DOCUMENT PASSAGE
>>>>
Some of the children playing in your living room today may very well be the doctors and nurses of tomorrow!

The health care industry is exploding and as our nation gets older the demand is skyrocketing.

In fact, the demand is so great there's expected to be a shortage of almost one million nurses over the next decade!

Training is now starting at the high school level to help prepare the health care workers of tomorrow.

In Boyd County Kentucky Medicaid Nurses Aide and EMT training is now available in the Vocational Tech Center.

Brent Biggs is a high school junior training to become a registered nurse. This is no longer a female only position. It's a trend in education that's happening in districts around the region.

The emergency for fire and ambulance crews around the country is a growing need for trained EMTS. South Charleston High School is the first school in Kanawha County to offer EMT training on the high school level.

One teacher said, "For these kids to be able to go into the pre-hospital setting and perform is going to be awesome."

Jennifer Bigler is going through the Medicaid Nursing Program. Her family members are also in medicine: it's in their blood.
<<<<
WHAT YOU NEED TO DO
**a)** Answer these questions from the article on high school health care training:
(i) How large a nursing shortage is expected over the next decade?
(ii) Which school is the first in Kanawha County to offer EMT training at the high school level?
(iii) What is Brent Biggs training to become?
**b)** Summarize the article on high school health care training in two sentences.
**c)** Continue the article on high school health care training from its last sentence.
The data that follows is not needed for any of these tasks.

RAW DATA
>>>>
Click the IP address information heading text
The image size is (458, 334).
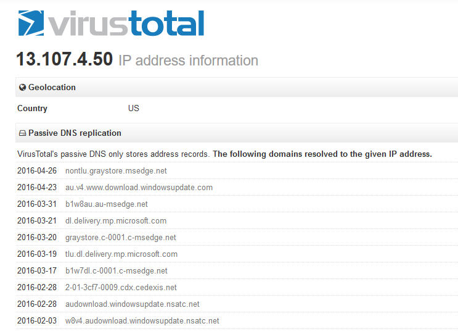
<<<<
ANSWERS TO THE PROBLEMS
**a)**
(i) Almost one million nurses.
(ii) South Charleston High School.
(iii) A registered nurse.

**b)** As the nation gets older, demand in the health care industry is skyrocketing, with a shortage of almost one million nurses expected over the next decade, so training now starts at the high school level. Boyd County, Kentucky offers Medicaid Nurses Aide and EMT training at its Vocational Tech Center, and South Charleston High School is the first school in Kanawha County to offer EMT training.

**c)**
Jennifer says, "It's just amazing, being able know you're the one out there saving all these lives.”

Some perspective here: the Southern Regional Board of Education which, includes the states of West Virginia and Kentucky, expects the nursing shortage to top 30% over the next 15 years. Part of that problem, is not only the need for nurses but the need for nursing faculty in colleges and universities across the country!

The jobs are there but there's no denying it's tough! Nursing also has a high turnover rate. In fact, in a survey published in an issue of Health Affairs, more than 40% report a feeling of dissatisfaction of being overworked.

A quick check of hospitals in our region shows all are recruiting nurses to fill the need.